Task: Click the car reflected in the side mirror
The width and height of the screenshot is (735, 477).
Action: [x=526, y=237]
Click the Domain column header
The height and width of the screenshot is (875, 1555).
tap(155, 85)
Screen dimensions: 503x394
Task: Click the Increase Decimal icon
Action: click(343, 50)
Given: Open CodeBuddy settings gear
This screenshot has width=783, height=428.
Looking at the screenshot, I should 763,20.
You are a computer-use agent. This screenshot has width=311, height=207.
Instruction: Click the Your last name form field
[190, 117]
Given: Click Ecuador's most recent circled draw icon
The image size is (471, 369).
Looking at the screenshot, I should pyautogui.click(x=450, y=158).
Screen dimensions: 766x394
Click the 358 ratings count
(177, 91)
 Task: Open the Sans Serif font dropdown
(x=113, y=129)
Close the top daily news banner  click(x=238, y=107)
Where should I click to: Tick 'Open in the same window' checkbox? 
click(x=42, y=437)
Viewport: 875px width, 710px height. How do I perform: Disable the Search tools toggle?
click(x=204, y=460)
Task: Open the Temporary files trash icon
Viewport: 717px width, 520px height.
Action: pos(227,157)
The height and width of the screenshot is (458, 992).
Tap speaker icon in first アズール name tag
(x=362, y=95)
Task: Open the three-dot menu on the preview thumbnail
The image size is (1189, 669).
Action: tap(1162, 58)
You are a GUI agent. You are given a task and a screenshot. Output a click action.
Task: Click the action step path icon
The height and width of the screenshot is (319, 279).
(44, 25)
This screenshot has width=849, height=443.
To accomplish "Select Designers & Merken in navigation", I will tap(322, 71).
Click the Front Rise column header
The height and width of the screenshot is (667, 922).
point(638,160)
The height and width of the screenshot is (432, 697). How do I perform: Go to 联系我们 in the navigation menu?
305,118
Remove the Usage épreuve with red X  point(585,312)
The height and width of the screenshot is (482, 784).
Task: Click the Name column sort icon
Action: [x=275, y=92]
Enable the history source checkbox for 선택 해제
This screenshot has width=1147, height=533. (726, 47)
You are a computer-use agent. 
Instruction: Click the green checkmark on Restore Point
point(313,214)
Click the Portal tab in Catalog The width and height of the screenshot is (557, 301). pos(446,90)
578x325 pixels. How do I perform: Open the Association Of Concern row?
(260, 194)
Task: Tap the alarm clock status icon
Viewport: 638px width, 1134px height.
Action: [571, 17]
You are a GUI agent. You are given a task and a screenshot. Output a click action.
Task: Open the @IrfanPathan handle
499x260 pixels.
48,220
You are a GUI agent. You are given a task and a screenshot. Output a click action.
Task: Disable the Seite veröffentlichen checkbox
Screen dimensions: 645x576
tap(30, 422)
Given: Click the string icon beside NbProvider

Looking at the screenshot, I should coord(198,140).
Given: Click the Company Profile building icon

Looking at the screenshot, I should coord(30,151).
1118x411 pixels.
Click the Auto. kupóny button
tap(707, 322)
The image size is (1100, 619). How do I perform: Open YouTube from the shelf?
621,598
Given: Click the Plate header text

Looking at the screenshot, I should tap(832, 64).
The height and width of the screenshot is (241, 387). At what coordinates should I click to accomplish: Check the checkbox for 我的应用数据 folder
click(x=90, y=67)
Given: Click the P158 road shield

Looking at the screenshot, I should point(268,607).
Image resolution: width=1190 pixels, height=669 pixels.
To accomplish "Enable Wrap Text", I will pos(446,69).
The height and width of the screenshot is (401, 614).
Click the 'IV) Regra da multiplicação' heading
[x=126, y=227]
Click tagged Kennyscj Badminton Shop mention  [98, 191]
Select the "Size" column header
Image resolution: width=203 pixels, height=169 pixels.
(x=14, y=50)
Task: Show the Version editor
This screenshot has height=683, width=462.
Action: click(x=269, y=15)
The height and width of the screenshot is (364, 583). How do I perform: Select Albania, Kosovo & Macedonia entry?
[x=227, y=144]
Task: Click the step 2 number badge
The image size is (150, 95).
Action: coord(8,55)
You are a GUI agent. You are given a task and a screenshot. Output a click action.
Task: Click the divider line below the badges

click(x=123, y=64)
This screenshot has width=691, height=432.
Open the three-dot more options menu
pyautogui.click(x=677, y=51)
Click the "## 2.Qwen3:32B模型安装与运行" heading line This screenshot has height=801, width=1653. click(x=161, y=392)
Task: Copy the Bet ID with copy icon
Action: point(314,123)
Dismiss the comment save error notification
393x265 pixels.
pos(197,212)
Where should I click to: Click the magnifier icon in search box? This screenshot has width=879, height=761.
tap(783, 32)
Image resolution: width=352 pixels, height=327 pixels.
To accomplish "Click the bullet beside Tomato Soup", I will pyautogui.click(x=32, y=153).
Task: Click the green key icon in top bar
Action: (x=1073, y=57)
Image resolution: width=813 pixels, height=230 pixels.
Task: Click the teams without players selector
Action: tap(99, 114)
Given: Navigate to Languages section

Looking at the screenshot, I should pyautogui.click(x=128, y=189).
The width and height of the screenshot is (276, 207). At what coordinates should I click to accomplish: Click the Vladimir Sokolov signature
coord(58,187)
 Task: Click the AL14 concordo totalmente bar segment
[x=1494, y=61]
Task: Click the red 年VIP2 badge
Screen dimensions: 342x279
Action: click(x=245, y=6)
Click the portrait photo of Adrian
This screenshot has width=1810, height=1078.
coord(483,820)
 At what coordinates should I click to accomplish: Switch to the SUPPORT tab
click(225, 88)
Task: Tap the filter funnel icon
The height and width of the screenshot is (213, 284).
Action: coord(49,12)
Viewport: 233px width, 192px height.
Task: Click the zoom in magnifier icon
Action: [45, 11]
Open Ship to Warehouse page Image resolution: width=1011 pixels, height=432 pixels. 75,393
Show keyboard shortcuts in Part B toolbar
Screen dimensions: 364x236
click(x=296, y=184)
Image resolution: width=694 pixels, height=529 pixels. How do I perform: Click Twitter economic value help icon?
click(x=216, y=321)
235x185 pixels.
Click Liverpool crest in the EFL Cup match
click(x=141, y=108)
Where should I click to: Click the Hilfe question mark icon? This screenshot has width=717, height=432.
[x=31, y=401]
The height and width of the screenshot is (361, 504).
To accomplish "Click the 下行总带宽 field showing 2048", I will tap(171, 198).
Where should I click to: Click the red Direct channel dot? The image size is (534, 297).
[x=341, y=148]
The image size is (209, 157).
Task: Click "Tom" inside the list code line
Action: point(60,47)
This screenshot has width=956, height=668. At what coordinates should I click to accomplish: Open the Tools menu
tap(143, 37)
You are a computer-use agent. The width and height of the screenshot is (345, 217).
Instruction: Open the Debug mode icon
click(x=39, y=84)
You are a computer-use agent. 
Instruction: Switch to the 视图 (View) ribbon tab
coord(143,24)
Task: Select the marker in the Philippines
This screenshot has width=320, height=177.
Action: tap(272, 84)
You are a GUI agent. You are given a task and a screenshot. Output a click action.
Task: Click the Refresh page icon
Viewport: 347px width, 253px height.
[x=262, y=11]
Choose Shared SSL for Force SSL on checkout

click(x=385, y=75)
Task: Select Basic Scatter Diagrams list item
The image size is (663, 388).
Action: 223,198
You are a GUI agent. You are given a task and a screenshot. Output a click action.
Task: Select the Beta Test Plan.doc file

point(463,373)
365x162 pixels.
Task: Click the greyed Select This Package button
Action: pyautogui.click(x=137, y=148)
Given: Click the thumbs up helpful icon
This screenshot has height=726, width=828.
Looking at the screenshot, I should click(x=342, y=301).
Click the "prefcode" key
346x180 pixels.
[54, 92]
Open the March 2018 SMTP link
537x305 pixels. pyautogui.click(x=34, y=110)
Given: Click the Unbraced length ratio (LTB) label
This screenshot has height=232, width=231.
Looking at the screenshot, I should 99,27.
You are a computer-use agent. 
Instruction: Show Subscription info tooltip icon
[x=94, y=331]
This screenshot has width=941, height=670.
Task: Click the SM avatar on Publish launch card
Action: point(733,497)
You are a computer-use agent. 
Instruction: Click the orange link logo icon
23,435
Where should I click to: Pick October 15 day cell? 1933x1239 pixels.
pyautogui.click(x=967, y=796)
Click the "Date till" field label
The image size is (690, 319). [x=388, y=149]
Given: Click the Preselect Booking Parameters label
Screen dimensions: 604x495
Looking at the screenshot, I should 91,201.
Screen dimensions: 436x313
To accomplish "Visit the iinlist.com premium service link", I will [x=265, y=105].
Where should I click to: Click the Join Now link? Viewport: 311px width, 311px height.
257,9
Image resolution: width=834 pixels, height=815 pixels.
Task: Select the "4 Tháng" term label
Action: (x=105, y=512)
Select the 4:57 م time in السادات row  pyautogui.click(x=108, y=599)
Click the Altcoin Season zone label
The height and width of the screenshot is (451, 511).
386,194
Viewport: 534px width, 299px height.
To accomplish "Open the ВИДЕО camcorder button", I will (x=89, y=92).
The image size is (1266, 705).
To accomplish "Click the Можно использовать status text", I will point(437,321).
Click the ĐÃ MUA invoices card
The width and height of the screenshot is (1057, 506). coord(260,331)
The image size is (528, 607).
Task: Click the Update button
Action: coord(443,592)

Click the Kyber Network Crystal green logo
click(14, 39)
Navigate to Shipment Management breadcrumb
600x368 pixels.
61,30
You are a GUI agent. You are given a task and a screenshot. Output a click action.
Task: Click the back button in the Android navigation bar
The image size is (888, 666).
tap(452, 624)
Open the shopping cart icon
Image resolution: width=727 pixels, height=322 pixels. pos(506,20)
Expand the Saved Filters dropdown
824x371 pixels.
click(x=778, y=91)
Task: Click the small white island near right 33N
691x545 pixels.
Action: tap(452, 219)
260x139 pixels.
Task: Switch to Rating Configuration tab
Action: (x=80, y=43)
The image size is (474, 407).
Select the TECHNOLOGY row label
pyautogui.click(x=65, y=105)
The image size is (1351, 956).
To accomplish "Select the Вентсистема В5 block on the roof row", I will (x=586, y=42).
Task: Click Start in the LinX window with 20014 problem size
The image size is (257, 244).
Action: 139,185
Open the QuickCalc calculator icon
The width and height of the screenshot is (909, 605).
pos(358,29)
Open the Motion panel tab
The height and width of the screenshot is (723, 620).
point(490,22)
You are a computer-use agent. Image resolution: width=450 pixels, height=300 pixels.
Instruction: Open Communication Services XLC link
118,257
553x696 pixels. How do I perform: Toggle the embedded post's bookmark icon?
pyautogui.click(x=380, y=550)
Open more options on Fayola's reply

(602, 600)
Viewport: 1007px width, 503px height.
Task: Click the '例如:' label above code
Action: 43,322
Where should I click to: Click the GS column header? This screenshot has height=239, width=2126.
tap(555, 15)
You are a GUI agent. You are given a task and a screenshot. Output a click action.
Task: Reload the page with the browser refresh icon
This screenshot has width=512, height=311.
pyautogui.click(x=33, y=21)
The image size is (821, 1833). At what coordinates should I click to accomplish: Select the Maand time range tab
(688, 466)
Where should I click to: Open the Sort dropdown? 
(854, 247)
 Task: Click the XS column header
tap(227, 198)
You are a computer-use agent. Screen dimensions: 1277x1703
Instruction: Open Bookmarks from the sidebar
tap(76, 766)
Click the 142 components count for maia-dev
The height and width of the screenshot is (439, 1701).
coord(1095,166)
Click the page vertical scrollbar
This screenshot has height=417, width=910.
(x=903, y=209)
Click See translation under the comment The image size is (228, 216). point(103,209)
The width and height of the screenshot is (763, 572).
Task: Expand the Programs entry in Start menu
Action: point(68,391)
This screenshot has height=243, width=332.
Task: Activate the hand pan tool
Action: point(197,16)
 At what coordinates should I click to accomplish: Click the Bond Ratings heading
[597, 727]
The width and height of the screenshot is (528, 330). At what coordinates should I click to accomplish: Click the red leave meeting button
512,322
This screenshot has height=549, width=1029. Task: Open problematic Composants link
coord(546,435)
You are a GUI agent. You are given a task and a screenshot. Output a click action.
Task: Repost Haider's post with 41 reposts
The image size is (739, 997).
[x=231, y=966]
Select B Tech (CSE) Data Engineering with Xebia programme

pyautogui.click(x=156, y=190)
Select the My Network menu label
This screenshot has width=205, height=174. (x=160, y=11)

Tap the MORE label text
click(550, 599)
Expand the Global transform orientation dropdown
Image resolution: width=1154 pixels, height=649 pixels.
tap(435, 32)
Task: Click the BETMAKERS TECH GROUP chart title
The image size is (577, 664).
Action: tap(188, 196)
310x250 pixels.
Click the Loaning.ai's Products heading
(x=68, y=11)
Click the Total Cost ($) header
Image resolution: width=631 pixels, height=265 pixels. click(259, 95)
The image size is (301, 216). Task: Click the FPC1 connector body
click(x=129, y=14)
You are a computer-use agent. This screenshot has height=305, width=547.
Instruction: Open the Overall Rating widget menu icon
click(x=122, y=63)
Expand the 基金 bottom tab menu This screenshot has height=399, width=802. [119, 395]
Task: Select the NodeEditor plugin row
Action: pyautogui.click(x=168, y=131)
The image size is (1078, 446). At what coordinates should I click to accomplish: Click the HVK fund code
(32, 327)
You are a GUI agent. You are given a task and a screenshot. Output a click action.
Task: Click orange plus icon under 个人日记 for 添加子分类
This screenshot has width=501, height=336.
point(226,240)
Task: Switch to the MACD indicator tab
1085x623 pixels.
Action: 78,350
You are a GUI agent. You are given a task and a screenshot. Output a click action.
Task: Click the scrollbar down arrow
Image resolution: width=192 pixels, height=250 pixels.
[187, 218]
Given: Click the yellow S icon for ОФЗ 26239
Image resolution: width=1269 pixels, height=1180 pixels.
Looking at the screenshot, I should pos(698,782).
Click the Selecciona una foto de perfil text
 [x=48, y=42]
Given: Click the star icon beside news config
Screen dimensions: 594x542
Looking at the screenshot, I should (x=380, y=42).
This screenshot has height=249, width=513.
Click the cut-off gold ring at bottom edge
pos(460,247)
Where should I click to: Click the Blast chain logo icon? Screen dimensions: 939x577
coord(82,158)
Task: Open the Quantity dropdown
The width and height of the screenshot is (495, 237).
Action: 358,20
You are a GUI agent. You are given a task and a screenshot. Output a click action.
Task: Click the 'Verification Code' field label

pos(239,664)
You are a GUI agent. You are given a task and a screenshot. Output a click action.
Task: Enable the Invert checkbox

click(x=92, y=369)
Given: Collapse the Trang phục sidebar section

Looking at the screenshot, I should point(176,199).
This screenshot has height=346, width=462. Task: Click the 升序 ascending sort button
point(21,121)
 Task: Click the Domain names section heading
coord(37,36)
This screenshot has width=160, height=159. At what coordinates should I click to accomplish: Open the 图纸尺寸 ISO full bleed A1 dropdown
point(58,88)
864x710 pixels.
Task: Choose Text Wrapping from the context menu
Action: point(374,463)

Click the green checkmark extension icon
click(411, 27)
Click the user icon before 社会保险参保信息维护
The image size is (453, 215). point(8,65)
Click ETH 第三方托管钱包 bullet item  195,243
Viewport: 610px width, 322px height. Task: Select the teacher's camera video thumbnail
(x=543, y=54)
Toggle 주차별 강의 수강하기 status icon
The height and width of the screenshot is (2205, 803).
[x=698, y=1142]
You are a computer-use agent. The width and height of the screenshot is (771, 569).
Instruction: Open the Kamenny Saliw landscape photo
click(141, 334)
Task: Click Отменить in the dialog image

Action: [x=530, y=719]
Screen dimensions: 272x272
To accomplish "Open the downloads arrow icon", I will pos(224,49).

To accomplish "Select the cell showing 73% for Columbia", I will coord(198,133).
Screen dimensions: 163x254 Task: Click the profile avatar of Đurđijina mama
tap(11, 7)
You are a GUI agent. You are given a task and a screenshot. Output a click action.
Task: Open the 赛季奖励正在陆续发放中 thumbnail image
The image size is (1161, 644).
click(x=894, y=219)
★ ★ ★
WORK INSTRUCTION =>
Retype exactly the lines of the data above that fall between the line with "Where should I click to: Click the magnifier" and the line with "Click the portrait photo of Adrian", inclusive, and add nothing.

RESPONSE TO THIS TASK =>
Where should I click to: Click the magnifier icon in search box? This screenshot has width=879, height=761.
tap(783, 32)
Image resolution: width=352 pixels, height=327 pixels.
To accomplish "Click the bullet beside Tomato Soup", I will pyautogui.click(x=32, y=153).
Task: Click the green key icon in top bar
Action: (x=1073, y=57)
Image resolution: width=813 pixels, height=230 pixels.
Task: Click the teams without players selector
Action: tap(99, 114)
Given: Navigate to Languages section

Looking at the screenshot, I should pyautogui.click(x=128, y=189).
The width and height of the screenshot is (276, 207). At what coordinates should I click to accomplish: Click the Vladimir Sokolov signature
coord(58,187)
 Task: Click the AL14 concordo totalmente bar segment
[x=1494, y=61]
Task: Click the red 年VIP2 badge
Screen dimensions: 342x279
Action: click(x=245, y=6)
Click the portrait photo of Adrian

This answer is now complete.